Supplied data
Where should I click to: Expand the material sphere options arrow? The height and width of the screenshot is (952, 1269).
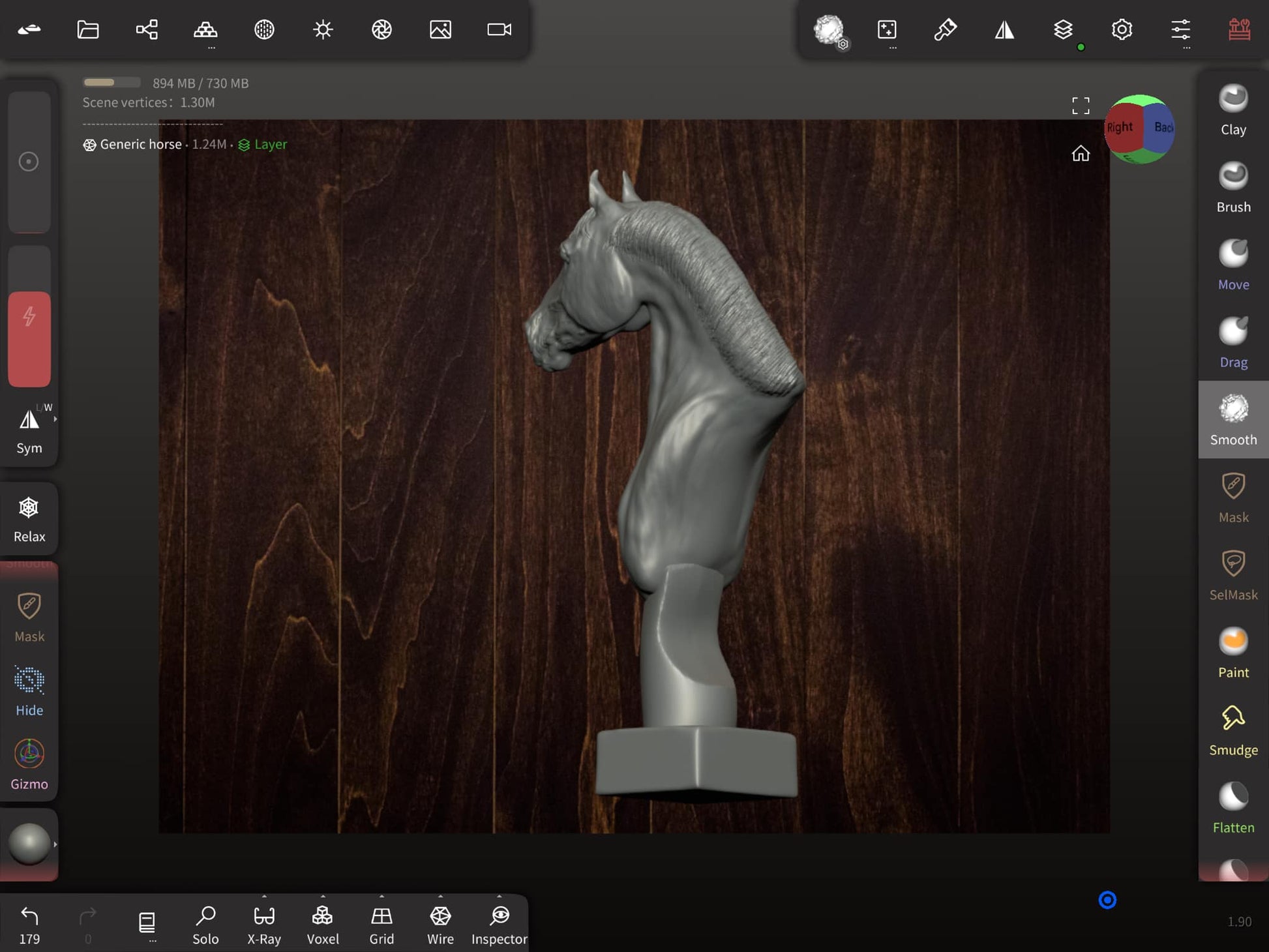(x=55, y=844)
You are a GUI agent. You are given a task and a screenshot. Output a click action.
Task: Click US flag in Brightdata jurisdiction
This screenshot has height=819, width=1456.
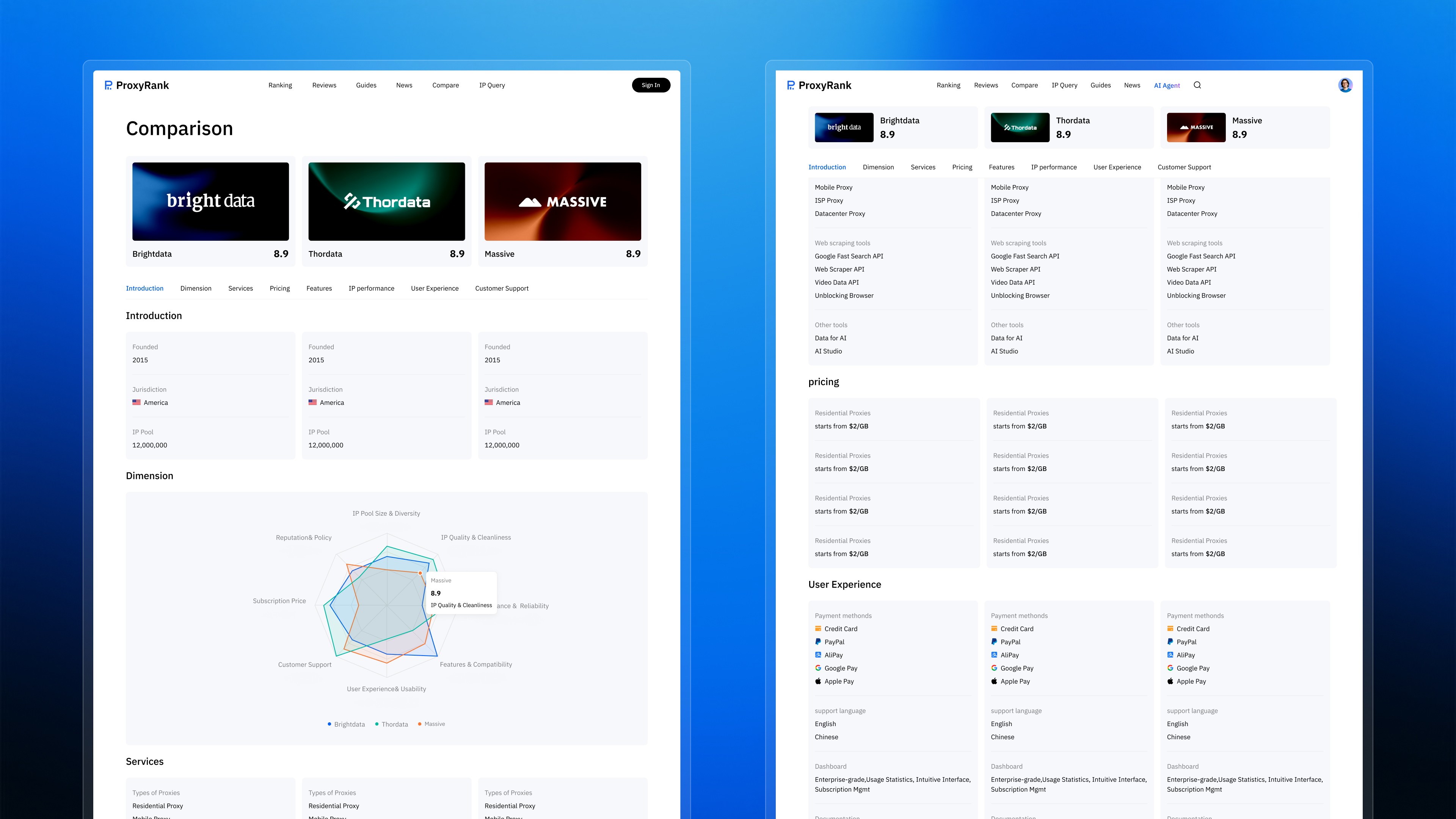click(x=136, y=402)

What is being asked
The pictures should be dropped, and every line above should be set down again exactly.

Answer to this problem
Where should I click to: Expand the material sphere options arrow? The height and width of the screenshot is (952, 1269).
(x=55, y=844)
You are a GUI agent. You are given a task and a screenshot. Output a click action.
Task: Click US flag in Brightdata jurisdiction
This screenshot has height=819, width=1456.
click(x=136, y=402)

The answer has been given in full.